Perhaps led by the United States, the Wassenaar Arrangement might create more export controls for cyber technologies, but here the BWC offers a cautionary tale. Developing countries have long considered that export controls on biotechnologies imposed for non-proliferation reasons violate their BWC right to gain access to equipment, materials, and information for peaceful purposes. Whether a similar controversy emerges if Wassennaar participants agree to more export controls on cyber technologies remains to be seen, but this path is not one the BWC suggests would be easy or effective.
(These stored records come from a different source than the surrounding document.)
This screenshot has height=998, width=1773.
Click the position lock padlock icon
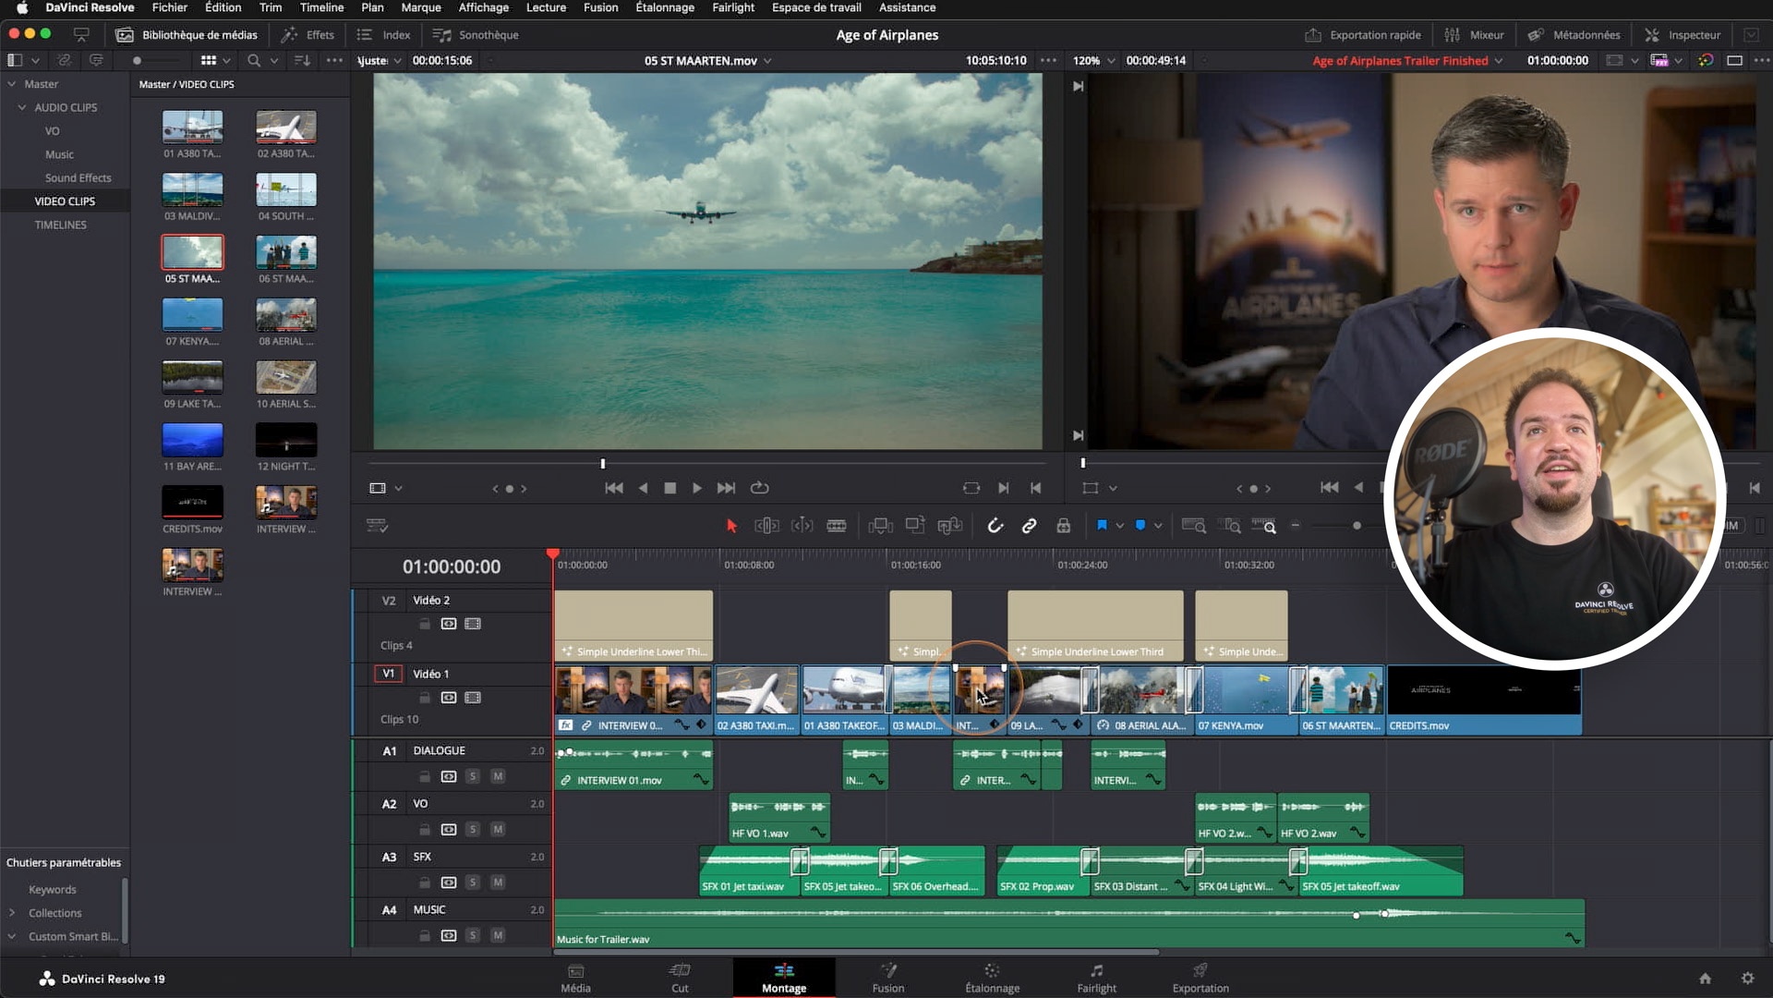tap(1064, 526)
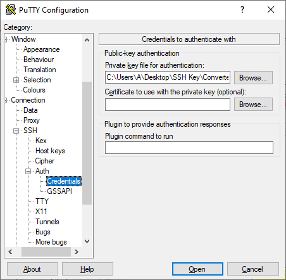The height and width of the screenshot is (280, 286).
Task: Collapse the Auth tree node
Action: [28, 171]
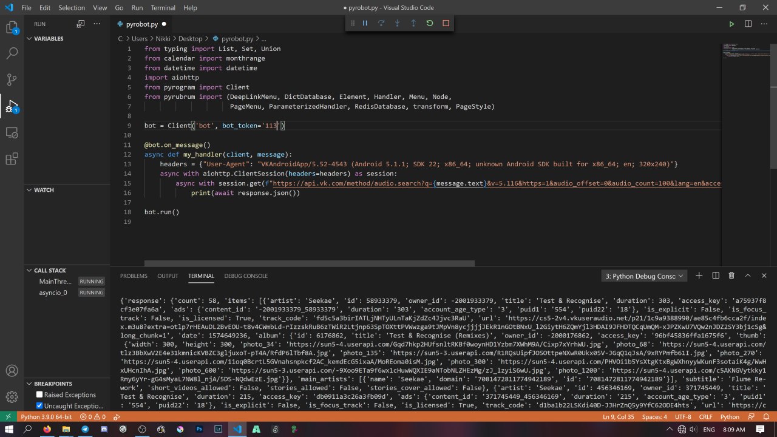Open the Explorer view in activity bar
This screenshot has width=777, height=437.
click(12, 27)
The Cybersecurity Challenge in the Biological Sciences

The more important aspect of the BWC-cyber relationship involves the biological sciences’ increasing exploitation of, and dependence on, information technologies (IT). In describing scientific developments for the BWC review conference in 2011, the BWC Implementation Support Unit noted that "[i]ncreasingly the life sciences are referred to as information sciences. Digital tools and platforms not only enable wetwork but are increasingly able to replace it."

Cybersecurity problems increase as dependence on information technologies deepens. Biological research enabled by information technologies is vulnerable to cyber infiltration by foreign governments, criminals, or terrorists and theft of data or manipulation of facilities. The cybersecurity challenge has been recognized in some policies. In the United States, Executive Order 13546 (2010) identified the need for cybersecurity in facilities handling dangerous pathogens, which led to amended regulations. As the biological and information sciences converge, cybersecurity becomes increasingly important for responsible biological research.

Despite awareness of this dependence, the BWC process has not focused on cybersecurity. Neither the 2011 review conference nor meetings in 2012-14 identified the security of information and the ubiquity of IT systems as issues arising from developments relevant to the BWC. As planning for the next BWC review conference in 2016 unfolds, cybersecurity should be included to ensure the BWC’s next chapter does not ignore a problem the biological sciences face now and in the future.